The Delaware Court of Chancery has the power to reform a trust under Court of Chancery Rules 100 through 103, which it adopted effective May 1, 2012. However, those rules only apply to trusts to which Delaware law applies. Since the Peierls trusts did not yet have a Delaware Trustee, the Court of Chancery concluded that Delaware law did not apply to the trusts, and thus it did not have the jurisdiction to make the requested reformations. The Delaware Supreme Court affirmed.
The Delaware Supreme Court concluded that the law governing a trust is the law designated in the trust agreement (even if designated indirectly, as long as the Settlor "manifested an intention" that a particular state's law should govern). In the absence of such a provision, the law that governs is that of the state to which the administration of the trust is most substantially related.
However, even if the trust agreement designates a particular state law to govern, there is no presumption that the Settlor thereby intended that the governing law could not change in the future. So, if the trust agreement allows for the appointment of successor Trustees without any geographic restriction, the Settlor is consenting thereby to the possibility of a different law someday governing the trust (since the administration of the trust will be deemed to take place in the state in which the Trustee is domiciled). Accordingly, the appointment of a Delaware Trustee can be sufficient to change the trust's governing law to that of Delaware, even if the trust agreement expressly provides that it is to be governed by the law of another state.

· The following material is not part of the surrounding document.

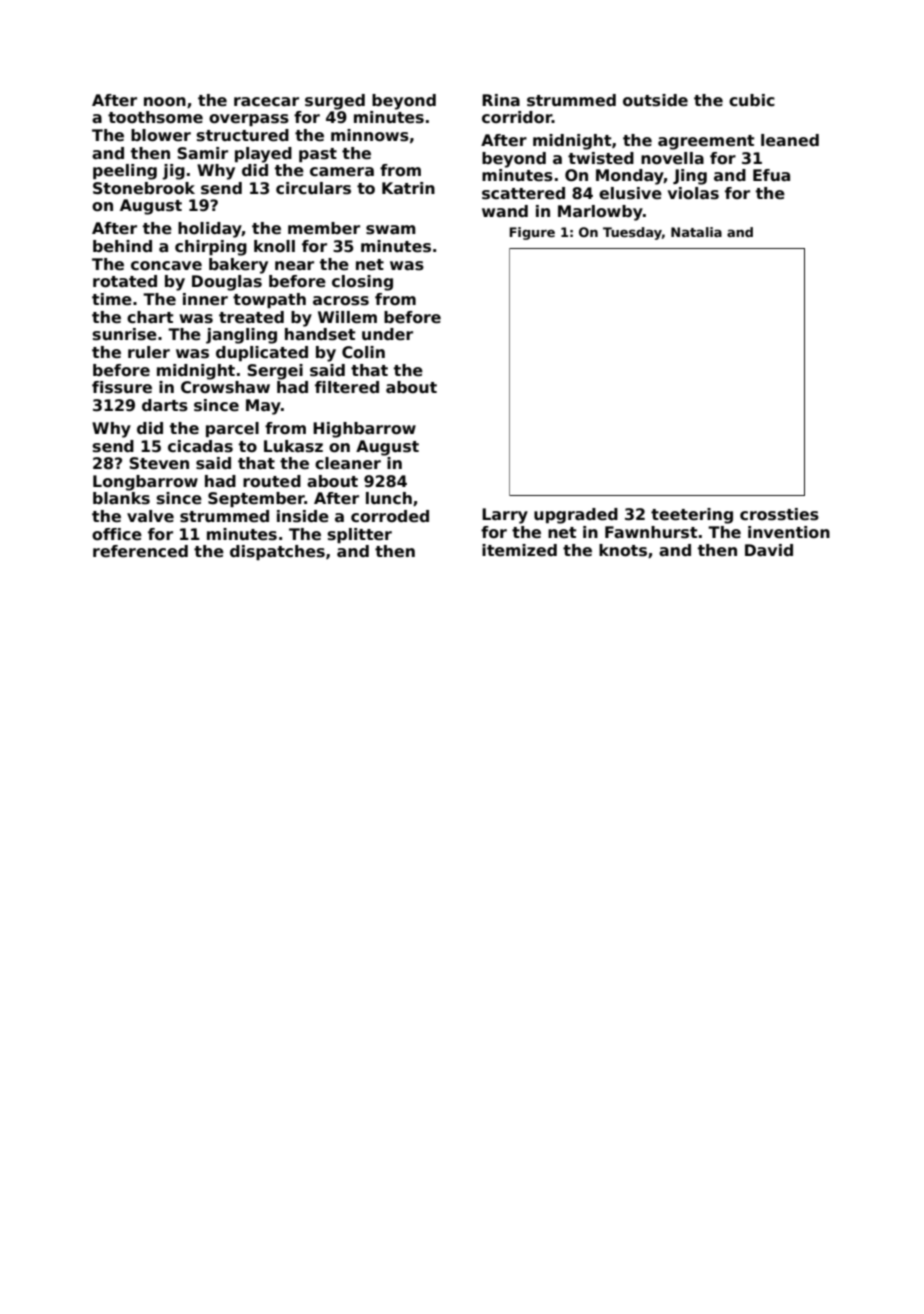 The width and height of the screenshot is (924, 1314). I want to click on cubic, so click(752, 100).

The Delaware Supreme Court concluded that the Peierls trusts were not yet governed by Delaware law, since no Delaware trustee had yet been appointed (since the Peierls family had asked for the appointment of a Delaware Trustee and the reformation of each trust in the same petition). Therefore, the Court of Chancery had no authority to modify the trusts. However, the Delaware Supreme Court noted that, for some of the Peierls trusts, no prior judicial approval was necessary for a Trustee to resign and for a successor Trustee to be appointed. So, if the Peierls family appointed a Delaware Trustee on their own, they could then submit a new petition to the Court of Chancery, which would then have the jurisdiction to make the requested modifications.
However, with respect to any testamentary trusts, and to certain inter vivos trusts over which another state already had exercised oversight, the petitioners would need the consent of the other state's courts in order to transfer the situs of the trust to Delaware.
As a result of the Peierls opinion, Delaware law may apply to any trust that has a Delaware Trustee, even if the trust agreement expressly provides that the trust was to be governed by another state's law. In order to prevent any such switch in governing law, the trust agreement would need to direct that either (1) the original governing law should continue to apply even if the situs of the administration of the trust is changed, or (2) that successor Trustees must be domiciled within the state whose law initially governs the trust.